Mr. Curtis S. incidentally is the venerable master of turning Chinglish into “readable” text (aka lines of English that can be read without tripping over grammatical errors but not necessarily making sense, logic or related to the real world), in other words churning out reams of words promoting trade shows without verification of factual content, or being fabricator of hype, hyperboles, clichés and platitudes.
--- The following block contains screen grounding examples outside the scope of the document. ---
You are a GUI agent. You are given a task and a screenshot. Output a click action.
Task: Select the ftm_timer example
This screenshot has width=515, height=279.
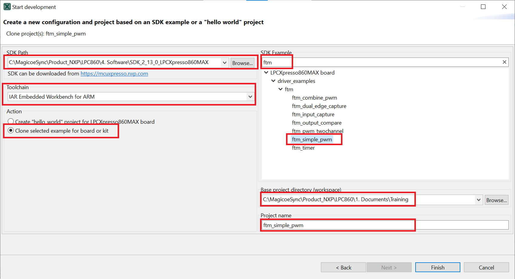(303, 148)
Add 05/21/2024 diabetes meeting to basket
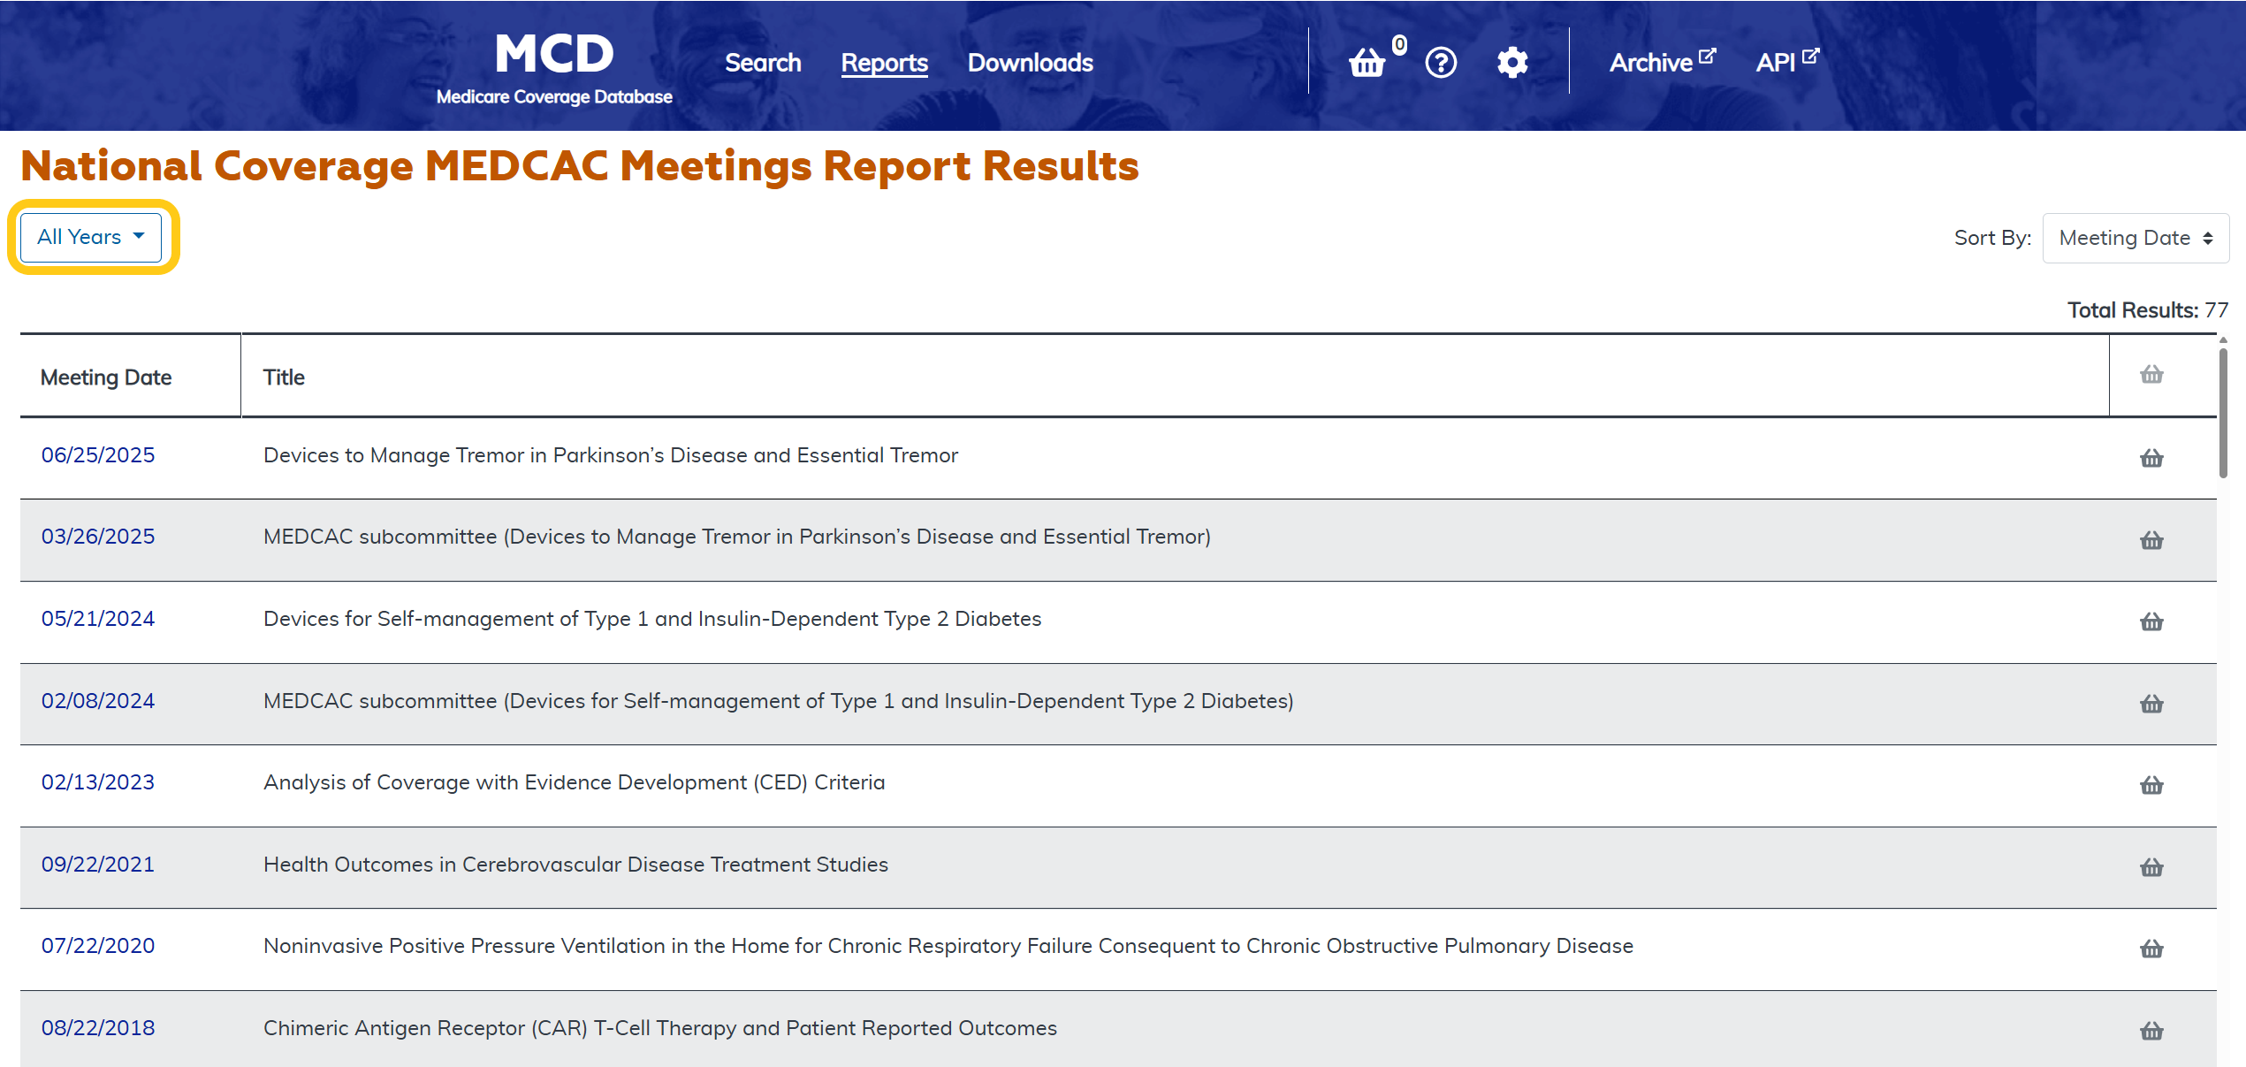 point(2151,621)
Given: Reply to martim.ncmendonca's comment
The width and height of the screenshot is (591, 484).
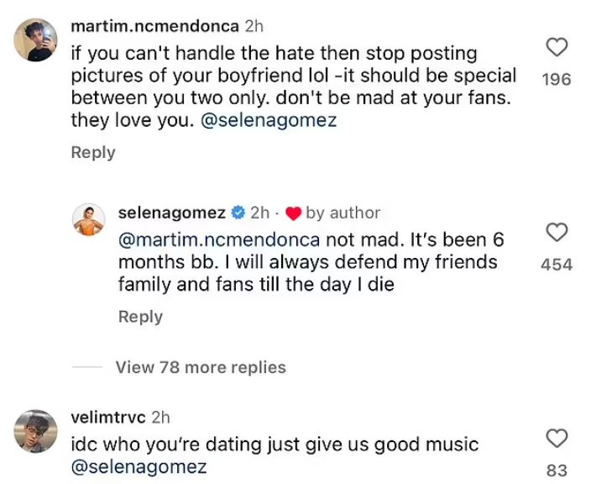Looking at the screenshot, I should pyautogui.click(x=93, y=152).
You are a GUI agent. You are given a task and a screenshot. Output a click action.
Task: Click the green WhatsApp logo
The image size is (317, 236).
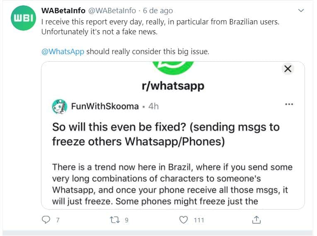point(173,68)
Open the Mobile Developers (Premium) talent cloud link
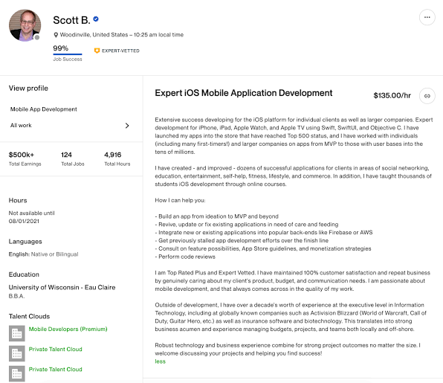 point(68,329)
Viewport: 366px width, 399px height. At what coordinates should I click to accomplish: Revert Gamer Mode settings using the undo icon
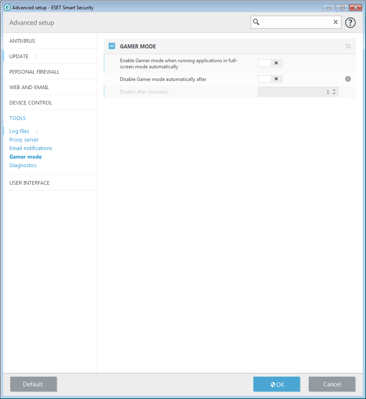(348, 46)
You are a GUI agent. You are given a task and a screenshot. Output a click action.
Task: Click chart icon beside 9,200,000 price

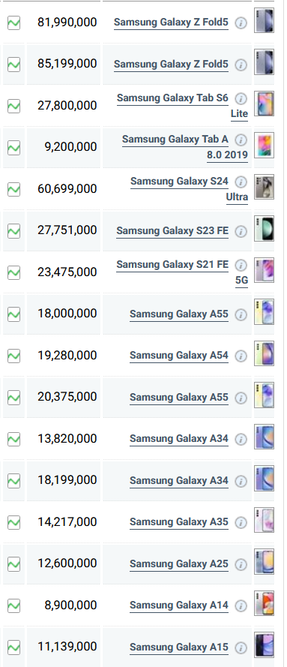14,147
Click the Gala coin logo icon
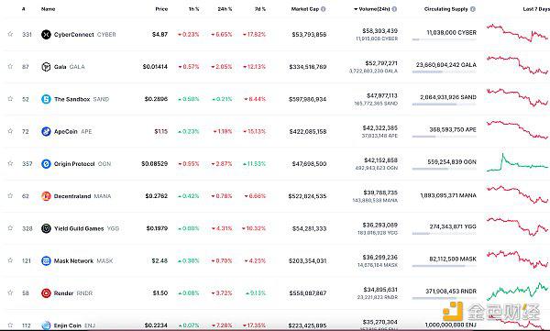 click(46, 67)
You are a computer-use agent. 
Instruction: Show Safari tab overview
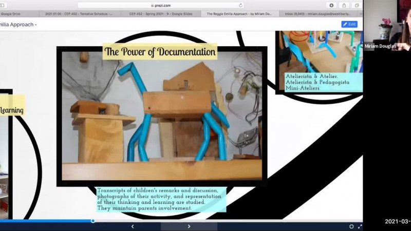357,5
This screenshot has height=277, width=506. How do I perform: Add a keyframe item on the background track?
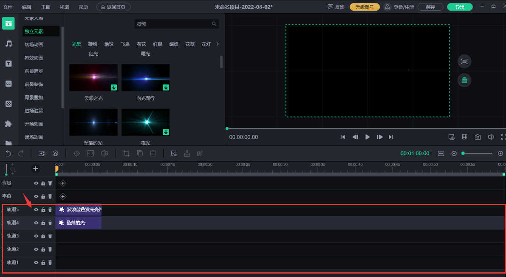63,183
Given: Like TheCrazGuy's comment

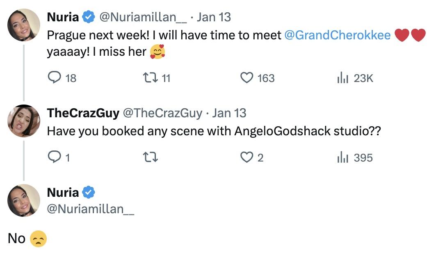Looking at the screenshot, I should tap(247, 157).
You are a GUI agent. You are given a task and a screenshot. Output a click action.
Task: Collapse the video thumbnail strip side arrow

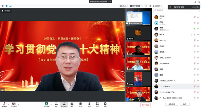coord(124,56)
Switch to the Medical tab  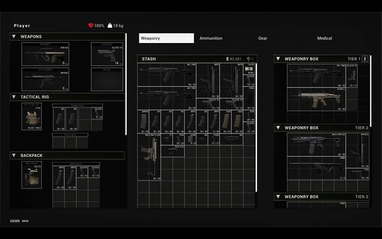[325, 38]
In short, he is a bit player in a charade that is tax-dollar-driven to essentially deceive buyers and suppliers.

Some time ago, a major Taiwanese newspaper published a report that said throngs of grannies showed up in a trade show in China promoted by TAITRA that was supposed to draw hundreds of genuine buyers.

Such business model is unilaterally beneficial actually as TAITRA pockets rentals from various suppliers who pay for booths to dance all the way to its official backer and coffer.

Unfortunately the same can’t be said about the paying suppliers who swallow hook, line and sinker the hype and half-truths generated by the likes of Mr. Curtis S.

The content of this Op Ed is not the opinion of the owner, editor or staff of Eye On Taiwan.